──────── Text shown

Scientists from the University of Michigan found a connection between destructive white blood cells and a more severe disease course in patients with COVID-19.
The research is published in JCI Insight and was conducted by Yu (Ray) Zuo et al.
In the study, the team analyzed blood samples from 50 patients with COVID-19.
They found that patients with COVID-19 infection have higher blood levels of neutrophil extracellular traps, also called NETs, which are a product of an inflammatory type of neutrophil cell death called NETosis.
NETs were first described as a form of innate response against pathogen invasion, which can capture pathogens, degrade bacterial toxic factors, and kill bacteria.
In severe cases of coronavirus disease 2019 (COVID-19), viral pneumonia progresses to respiratory failure.
Neutrophil extracellular traps (NETs) are extracellular webs of chromatin, microbicidal proteins, and oxidant enzymes that are released by neutrophils to contain infections.
The team says in light of the COVID-19 pandemic, it is very important to understand the causes of the inflammatory storm and blood clots triggered by SARS-CoV-2 infection.
This is a storm that leads to respiratory failure and a requirement for mechanical ventilation in many patients.
The researchers believe NETs are relevant to many aspects of COVID-19, given that thrombosis and inflammation are hallmarks of severe infection.

────────────────
──────── Recorded data

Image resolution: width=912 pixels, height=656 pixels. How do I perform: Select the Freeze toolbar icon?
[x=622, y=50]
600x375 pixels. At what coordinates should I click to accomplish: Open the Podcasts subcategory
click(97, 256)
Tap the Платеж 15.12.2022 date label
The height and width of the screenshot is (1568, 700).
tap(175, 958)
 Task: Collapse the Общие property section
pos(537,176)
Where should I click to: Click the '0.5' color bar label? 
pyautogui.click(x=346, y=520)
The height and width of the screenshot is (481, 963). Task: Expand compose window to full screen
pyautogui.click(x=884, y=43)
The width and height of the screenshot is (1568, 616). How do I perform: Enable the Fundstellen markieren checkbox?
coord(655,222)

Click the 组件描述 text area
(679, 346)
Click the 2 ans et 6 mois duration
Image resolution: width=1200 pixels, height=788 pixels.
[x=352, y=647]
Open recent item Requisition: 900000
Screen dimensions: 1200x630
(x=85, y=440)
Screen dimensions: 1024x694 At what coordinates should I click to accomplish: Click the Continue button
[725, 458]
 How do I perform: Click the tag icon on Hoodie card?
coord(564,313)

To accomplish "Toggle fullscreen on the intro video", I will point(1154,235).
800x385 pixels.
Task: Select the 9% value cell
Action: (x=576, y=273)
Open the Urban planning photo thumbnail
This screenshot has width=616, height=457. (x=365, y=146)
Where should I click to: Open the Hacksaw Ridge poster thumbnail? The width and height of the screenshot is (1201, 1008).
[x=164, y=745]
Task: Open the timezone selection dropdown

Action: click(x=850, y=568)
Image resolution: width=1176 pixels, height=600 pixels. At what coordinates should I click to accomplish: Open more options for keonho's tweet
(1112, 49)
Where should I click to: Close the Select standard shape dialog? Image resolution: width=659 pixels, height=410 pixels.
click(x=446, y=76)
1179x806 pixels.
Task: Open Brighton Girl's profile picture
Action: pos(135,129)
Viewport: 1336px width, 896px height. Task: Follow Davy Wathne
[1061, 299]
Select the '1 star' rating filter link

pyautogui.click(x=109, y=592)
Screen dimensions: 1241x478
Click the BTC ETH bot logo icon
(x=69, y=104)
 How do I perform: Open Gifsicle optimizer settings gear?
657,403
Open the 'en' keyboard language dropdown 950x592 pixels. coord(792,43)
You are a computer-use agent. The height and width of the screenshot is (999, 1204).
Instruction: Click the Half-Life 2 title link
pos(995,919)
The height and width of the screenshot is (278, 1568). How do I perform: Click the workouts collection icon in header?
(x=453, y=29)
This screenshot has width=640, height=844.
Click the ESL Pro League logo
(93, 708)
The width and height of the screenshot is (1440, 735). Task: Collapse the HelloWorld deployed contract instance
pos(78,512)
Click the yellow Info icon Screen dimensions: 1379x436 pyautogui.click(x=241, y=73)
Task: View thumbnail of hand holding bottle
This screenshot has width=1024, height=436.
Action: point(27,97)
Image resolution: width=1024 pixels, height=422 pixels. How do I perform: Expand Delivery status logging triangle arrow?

────────────────

*What the task requires:*
In the text about the COVID-19 blood study, how many patients did the team analyze blood samples from?

*Response to this task:*
50 patients with COVID-19